Sally Rooney, impossible beauty standards, and Labour’s environmental policy flop

Sally Rooney, impossible beauty standards, and Labour’s environmental policy flop

Have a great weekend everyone. The highlight of my week (and the funniest thing I’ve seen all year) was watching Klingons rock out, boyband style. Do yourself a favor if you have a spare hour. This week’s reading is best suited to an extra three or 15 minutes.

1. Sad girls, hope, and Sally Rooney

Fans of Irish author Sally Rooney love her so-called “sad girl lit”. Some of her feminist critics consider her work too positive. Rooney insists that her books – Normal People, Conversations with Friends, and her latest, Intermezzo – are “pretty optimistic about the human condition”.

Rooney voiced millennial angst in her first two novels. “I didn’t want to be ‘the young novelist’,” says Rooney, now 33. “I just wanted to be good.” Lisa Allardice met the author in Dublin and discovered that she was not the spiky recluse that her fiction or reputation might make her out to be.
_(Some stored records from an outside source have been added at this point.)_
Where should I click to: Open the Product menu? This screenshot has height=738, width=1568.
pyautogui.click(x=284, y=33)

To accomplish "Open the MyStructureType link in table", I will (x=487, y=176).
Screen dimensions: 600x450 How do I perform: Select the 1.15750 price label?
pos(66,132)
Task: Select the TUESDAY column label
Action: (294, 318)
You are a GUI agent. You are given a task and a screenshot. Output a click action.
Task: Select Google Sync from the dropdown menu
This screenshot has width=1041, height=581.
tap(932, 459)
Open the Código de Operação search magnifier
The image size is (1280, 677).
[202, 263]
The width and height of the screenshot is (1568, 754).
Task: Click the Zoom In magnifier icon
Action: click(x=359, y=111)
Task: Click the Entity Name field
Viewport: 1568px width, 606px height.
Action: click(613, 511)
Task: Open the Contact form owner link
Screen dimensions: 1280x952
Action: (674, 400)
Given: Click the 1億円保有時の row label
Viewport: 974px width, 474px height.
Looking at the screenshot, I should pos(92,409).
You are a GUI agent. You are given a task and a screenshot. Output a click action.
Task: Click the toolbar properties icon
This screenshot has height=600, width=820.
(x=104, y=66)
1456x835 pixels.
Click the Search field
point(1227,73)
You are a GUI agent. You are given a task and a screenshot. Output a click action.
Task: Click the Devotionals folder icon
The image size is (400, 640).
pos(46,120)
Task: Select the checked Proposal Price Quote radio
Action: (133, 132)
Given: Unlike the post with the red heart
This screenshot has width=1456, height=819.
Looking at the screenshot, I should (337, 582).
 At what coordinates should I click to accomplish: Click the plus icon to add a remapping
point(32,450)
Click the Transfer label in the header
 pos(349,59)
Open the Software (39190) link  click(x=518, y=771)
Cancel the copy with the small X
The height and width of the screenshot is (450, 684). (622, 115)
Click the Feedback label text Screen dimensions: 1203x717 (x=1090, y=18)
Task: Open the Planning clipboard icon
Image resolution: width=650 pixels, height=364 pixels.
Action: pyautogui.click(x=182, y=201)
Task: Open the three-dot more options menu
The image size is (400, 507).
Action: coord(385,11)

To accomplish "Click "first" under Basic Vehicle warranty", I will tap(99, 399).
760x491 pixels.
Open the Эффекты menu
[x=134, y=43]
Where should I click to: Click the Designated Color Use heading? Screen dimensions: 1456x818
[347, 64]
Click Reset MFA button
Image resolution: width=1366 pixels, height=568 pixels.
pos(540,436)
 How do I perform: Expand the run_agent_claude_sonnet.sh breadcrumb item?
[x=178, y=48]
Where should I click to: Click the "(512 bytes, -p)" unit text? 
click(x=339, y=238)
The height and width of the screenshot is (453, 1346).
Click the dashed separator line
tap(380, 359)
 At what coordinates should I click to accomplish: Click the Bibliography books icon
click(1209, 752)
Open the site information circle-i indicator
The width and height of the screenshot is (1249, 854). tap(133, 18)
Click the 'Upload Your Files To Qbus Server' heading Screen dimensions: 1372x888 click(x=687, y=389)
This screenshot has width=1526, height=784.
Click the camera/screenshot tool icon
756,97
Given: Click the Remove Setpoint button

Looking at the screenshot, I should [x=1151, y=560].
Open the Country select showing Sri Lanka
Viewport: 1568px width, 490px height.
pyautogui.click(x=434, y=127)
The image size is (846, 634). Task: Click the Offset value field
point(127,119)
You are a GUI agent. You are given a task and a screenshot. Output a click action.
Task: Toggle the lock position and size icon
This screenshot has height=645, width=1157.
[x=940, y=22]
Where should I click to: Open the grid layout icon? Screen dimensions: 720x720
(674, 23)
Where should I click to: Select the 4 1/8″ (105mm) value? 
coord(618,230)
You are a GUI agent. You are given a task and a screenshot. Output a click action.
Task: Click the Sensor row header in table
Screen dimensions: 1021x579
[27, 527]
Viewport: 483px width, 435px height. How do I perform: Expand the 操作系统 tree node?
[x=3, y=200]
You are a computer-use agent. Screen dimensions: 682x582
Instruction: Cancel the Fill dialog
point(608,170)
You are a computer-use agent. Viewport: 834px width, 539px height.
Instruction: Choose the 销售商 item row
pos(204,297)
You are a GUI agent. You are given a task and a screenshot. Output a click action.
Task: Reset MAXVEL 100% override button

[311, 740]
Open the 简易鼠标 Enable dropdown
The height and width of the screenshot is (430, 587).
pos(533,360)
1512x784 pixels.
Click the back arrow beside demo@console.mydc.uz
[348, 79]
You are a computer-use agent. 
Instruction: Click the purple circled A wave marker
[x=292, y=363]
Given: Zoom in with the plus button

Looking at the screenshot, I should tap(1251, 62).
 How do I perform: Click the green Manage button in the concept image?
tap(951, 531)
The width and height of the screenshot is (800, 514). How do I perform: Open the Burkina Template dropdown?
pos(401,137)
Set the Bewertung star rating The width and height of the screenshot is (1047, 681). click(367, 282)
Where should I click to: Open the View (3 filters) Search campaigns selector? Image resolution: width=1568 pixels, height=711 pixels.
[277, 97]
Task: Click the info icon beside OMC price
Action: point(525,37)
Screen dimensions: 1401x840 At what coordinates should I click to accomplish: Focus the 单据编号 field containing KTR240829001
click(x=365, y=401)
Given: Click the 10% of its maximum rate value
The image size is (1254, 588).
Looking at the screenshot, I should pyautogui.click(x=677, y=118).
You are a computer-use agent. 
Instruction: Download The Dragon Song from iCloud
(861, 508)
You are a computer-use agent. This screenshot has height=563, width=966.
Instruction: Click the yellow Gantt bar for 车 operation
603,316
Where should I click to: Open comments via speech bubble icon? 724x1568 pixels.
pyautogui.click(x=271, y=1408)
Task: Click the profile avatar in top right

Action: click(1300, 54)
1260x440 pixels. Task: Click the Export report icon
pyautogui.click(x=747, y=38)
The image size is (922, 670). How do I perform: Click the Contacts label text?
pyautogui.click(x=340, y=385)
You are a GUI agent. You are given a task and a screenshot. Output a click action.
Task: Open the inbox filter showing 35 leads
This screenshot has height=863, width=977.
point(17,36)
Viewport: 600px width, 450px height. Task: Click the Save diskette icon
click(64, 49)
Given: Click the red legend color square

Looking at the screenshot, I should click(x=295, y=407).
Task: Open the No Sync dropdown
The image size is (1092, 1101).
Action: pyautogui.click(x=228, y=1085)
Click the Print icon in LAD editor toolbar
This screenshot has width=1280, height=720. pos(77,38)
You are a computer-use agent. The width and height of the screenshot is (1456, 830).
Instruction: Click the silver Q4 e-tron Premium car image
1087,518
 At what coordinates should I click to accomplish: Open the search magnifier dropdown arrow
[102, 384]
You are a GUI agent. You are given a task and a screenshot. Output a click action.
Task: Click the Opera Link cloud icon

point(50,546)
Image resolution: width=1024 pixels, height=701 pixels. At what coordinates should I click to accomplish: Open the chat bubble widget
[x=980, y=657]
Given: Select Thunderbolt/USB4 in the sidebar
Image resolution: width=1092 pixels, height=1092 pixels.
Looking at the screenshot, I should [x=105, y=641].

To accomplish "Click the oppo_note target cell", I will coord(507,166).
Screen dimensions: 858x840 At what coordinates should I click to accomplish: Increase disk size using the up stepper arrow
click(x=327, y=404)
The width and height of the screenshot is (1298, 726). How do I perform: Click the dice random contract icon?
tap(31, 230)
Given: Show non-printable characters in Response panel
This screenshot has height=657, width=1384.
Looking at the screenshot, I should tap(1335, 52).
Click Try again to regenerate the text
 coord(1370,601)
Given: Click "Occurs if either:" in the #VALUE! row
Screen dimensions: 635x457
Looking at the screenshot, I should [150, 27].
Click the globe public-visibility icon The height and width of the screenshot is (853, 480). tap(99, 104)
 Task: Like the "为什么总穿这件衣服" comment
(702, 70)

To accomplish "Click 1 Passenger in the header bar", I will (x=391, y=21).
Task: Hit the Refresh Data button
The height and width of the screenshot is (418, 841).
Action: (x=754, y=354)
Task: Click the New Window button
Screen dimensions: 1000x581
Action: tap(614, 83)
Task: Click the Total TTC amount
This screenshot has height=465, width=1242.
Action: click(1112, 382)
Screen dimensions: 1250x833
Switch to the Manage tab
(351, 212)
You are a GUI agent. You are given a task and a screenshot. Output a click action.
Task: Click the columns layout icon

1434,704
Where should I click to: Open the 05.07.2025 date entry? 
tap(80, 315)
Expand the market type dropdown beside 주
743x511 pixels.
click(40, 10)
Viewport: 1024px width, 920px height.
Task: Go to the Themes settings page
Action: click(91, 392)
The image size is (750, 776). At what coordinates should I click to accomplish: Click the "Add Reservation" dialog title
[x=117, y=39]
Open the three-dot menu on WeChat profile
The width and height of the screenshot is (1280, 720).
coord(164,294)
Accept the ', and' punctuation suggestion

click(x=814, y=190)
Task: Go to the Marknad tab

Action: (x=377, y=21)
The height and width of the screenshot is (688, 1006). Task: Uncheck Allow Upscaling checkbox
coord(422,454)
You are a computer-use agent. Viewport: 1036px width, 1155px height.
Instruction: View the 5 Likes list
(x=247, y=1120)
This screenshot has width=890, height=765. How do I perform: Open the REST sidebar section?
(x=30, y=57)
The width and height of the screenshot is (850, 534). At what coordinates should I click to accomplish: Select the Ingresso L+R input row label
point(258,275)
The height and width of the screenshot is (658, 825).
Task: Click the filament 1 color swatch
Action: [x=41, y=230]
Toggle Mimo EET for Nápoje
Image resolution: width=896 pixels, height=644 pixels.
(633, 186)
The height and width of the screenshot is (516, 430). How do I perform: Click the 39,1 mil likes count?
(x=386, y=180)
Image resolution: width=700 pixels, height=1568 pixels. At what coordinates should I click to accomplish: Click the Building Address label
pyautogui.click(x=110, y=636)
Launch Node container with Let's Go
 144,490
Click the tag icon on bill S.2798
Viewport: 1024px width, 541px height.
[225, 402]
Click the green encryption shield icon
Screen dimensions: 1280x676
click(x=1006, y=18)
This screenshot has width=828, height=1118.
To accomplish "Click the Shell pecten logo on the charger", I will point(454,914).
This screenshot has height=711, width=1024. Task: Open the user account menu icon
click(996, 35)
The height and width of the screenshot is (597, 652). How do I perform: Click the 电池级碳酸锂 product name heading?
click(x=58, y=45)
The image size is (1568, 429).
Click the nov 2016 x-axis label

Drop locked: When the BBC adaptation of Normal People blew up in 2020, the media scrutiny became too much. Rooney says: “I don’t want to be in the limelight like that ever again.”

How long will it take to read: Six minutes.

Further reading: Australian author Charlotte Wood on her nomination for the Booker prize: “The global attention is like nothing I’ve seen.”

2. Labour’s empty rhetoric on the environment

Sarah Hanson-Young’s assessment this week of the Scottish government’s performance was blatant politics at its best. “Can’t they be better?” asked the Green senator. “Can’t the prime minister be better and not be such a jerk?”

Exhibit A: environmental policy. Labor handed Tanya Plibersek the “coalas cuddling” portfolio and declared that nature was back on the priority list. Now the government’s lofty plans are under attack from miners, media giants and big business and the Prime Minister appears to be dealing more with the Coalition than the Greens. As Adam Morton wrote: “This paints a bleak picture for nature, wherever things land.”

By the numbers: More than 2,200 threatened species in Australia are listed as endangered. Nineteen ecosystems show signs of collapse or near collapse.

How long will it take to read: Three minutes.

3. The tyranny of impossible beauty standards

A shop assistant lightly bullies you into buying products you can’t afford. A man stops talking to his wife after she cuts her long blonde hair. Series of Victoria’s secrets of charge. Misguided attempts at contouring.

These are just some of the thoughts shared by four Guardian writers on society’s obsession with youth and good looks, inspired by the film The Substance, in which Demi Moore’s character experiments with an age-reversal injection after being fired for being over the hill.

“You don’t age out of beauty standards,” concludes Arwa Mahdawi, “but you can move beyond them.”

***

“I met a married woman in her 60s who had her vagina tightened as an anniversary present for her husband.” – V (formerly Eve Ensler)

How long will it take to read: Five minutes.

Further reading: Demi Moore on body image, reinvention and her scariest role yet.

4. The cement company that paid millions to the Islamic State

“Have you ever danced with the devil under bright moonlight?” asked Jack Nicholson’s Joker in 1989. French cement company Lafarge certainly has. Its Syrian subsidiary, Lafarge SA, kept its operations afloat as the civil war raged by paying millions in protection money to the Islamic State terrorist group.

Samanth Subramanian’s long read delves into cement business (really interesting), Lafarge’s mob-like dealings with IS and the court action it now faces – a lawsuit by US-based Yazidis, led by Amal Clooney, and a criminal case in France. alleging crimes against humanity.

Profitable business: Without cement there would be no concrete – the second most consumed material in the world, behind water.

How long will it take to read: Fifteen minutes.

5. The storage cult

I won’t bore you with the full rationale of how my record collection is organized, except that it’s a mixture by genre and era, some in storage boxes and some just on the shelves, each of the 11 labeled sections of hand It is extremely satisfying.

Anita Chaudhuri tried to put her possessions in drawers and containers but she is not sure. So she asked the experts: is the ridiculously good organization really the fast way to a happier and healthier life?

Sage advice: “Everyone’s standards are different,” says Errolie Sermaine, a counselor and psychotherapist. “The important thing is that if your house doesn’t look the way you want it to, it’s going to be hard for you to relax.”

How long will it take to read: Five minutes.